Ayant connaissance de l’occupation du logement la S.A. d’HLM DOMIAL a fait délivrer à M. [Z] [X] le 10 octobre 2024 une sommation interpellative. L’occupant se disant alors colocataire à titre gratuit avait indiqué ne disposer d’aucune clé d’accès au logement et pris l’engagement de le quitter d’ici le 22 octobre 2024.
Le bailleur a mandaté une entreprise pour sécuriser les lieux, laquelle n’a pu exécuter sa mission lors de son intervention du 7 novembre 2024, le logement étant toujours occupé.
Le 13 novembre 2024, le commissaire de justice constatait dans le cadre d’une tentative de sommation interpellative l’occupation du logement.
C’est dans ces conditions que le bailleur a fait établir le 18 novembre 2024 un procès-verbal de constat d’occupation et de squatt en présence de M. [Z] [X], lequel s’est dit conscient de sa qualité d’occupant sans droit ni titre mais dans l’incapacité de faire face différemment, n’entendant pas quitter les lieux avant l’issue de la trêve hivernale.
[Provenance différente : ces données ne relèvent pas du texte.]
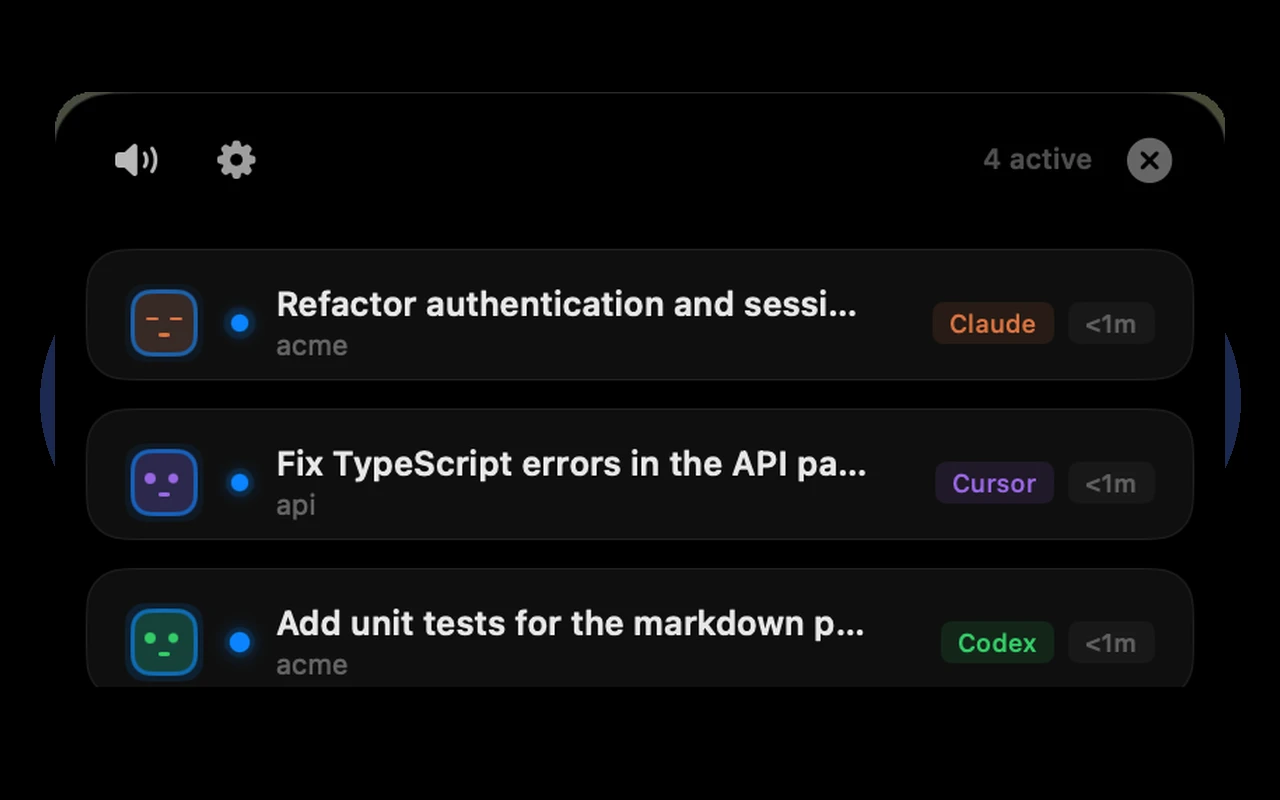Select the Claude tag badge
Screen dimensions: 1280x800
point(993,323)
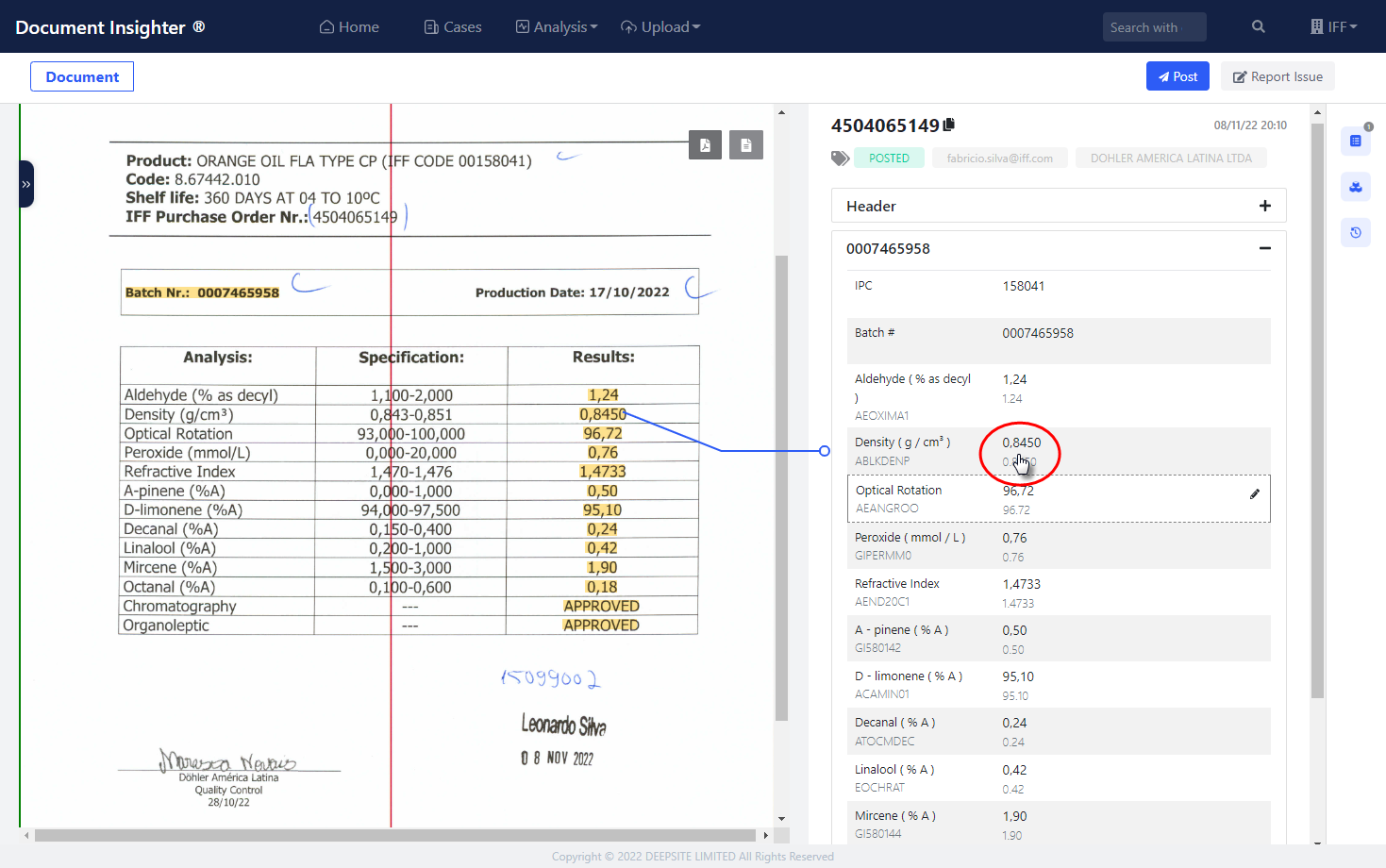The image size is (1386, 868).
Task: Open the Analysis dropdown menu
Action: point(557,27)
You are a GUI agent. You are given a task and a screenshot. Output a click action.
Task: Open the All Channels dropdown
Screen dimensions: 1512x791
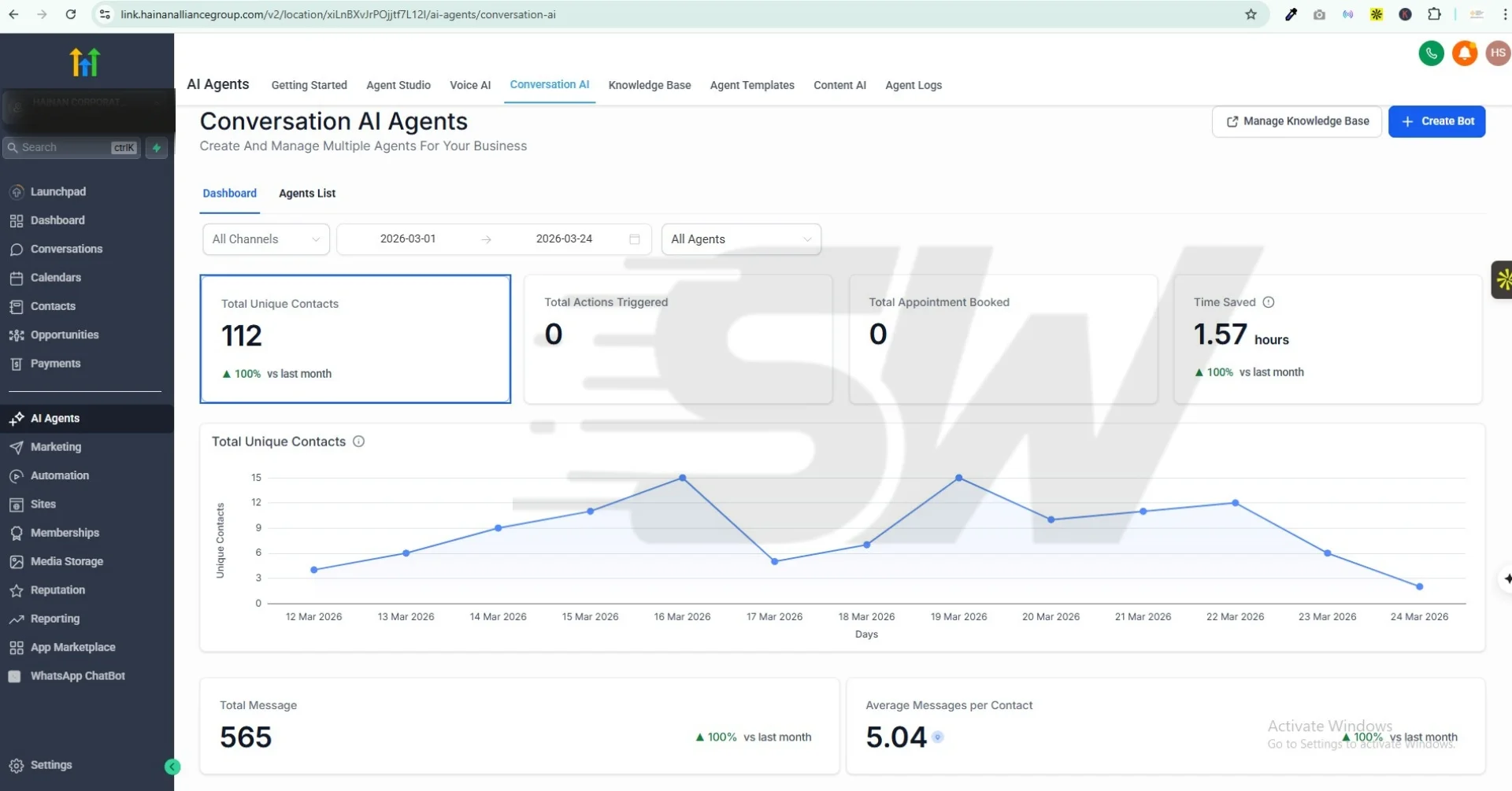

La S.A. d'[Adresse 13] a fait assigner M. [Z] [X] devant le juge des contentieux de la protection du Tribunal judiciaire de STRASBOURG par acte de commissaire de justice du 13 janvier 2025 pour :
— constater que le défendeur a pénétré par voie de fait dans l’immeuble situé au [Adresse 3] ;
— constater qu’il occupe l’immeuble aux fins d’habitation et qu’il ne dispose d’aucun titre d’occupation des lieux ;
En conséquence,
— ordonner l’expulsion sans délai du défendeur de l’immeuble ainsi que de tous occupants de son chef ;
— supprimer le délai de deux mois institué par l’article L.412-1 du code des procédures civiles d’exécution ;
— le condamner à lui payer une somme de 948,24 € à titre d’indemnité d’occupation due au 7 janvier 2025 ;
— le condamner à lui payer une indemnité d’occupation de 293,15 € mensuels outre les charges, jusqu’à la libération effective des lieux ;
— le condamner à lui payer 1 500 € au titre de l’article 700 du code de procédure civile ;
— le condamner en tous les frais et dépens ;
— rappeler l’exécution provisoire du jugement à intervenir.
La S.A. D’HLM DOMIAL, représenté par son conseil, au soutien de son dossier de plaidoirie reprend les termes de son acte introductif d’instance.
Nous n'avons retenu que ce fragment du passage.